* [GIVEN EXERCISE]: Can you lay out as a numbered list the lines of the listing from the line containing "Click the 'District Boundary' legend text" through the end of the listing, leaving out blank lines?

Listing of document and screenshot pointing entries
------------

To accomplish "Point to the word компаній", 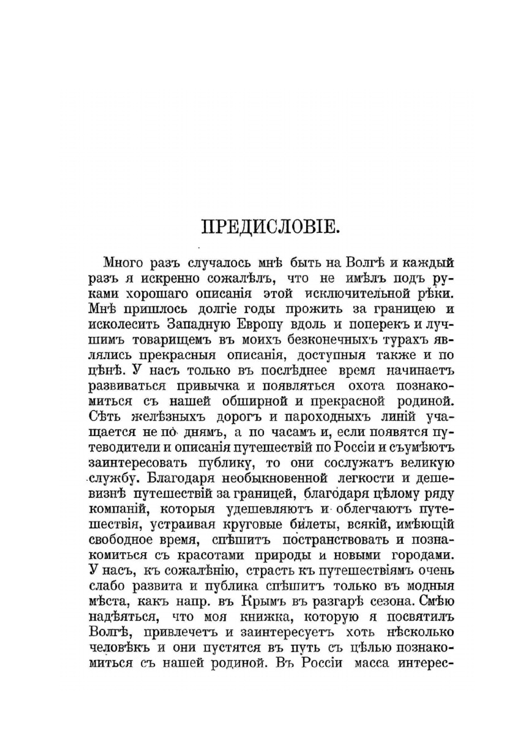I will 118,509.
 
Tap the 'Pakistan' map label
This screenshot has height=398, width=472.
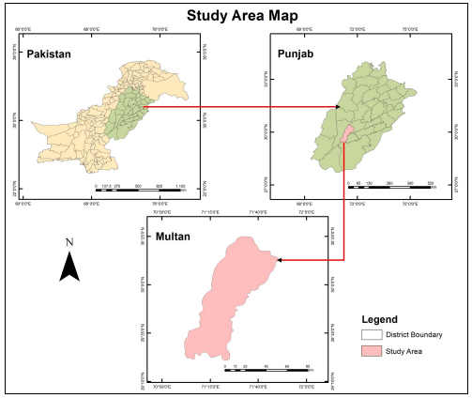[49, 54]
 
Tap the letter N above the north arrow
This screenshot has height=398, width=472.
[69, 242]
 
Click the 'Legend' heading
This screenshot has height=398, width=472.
[380, 319]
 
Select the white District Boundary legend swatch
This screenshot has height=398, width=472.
[373, 334]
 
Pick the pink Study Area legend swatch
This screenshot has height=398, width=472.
[373, 351]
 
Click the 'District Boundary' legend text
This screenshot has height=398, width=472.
[419, 334]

------------

* [WRITTEN RESPONSE]:
1. Click the 'District Boundary' legend text
2. This screenshot has height=398, width=472.
3. [419, 334]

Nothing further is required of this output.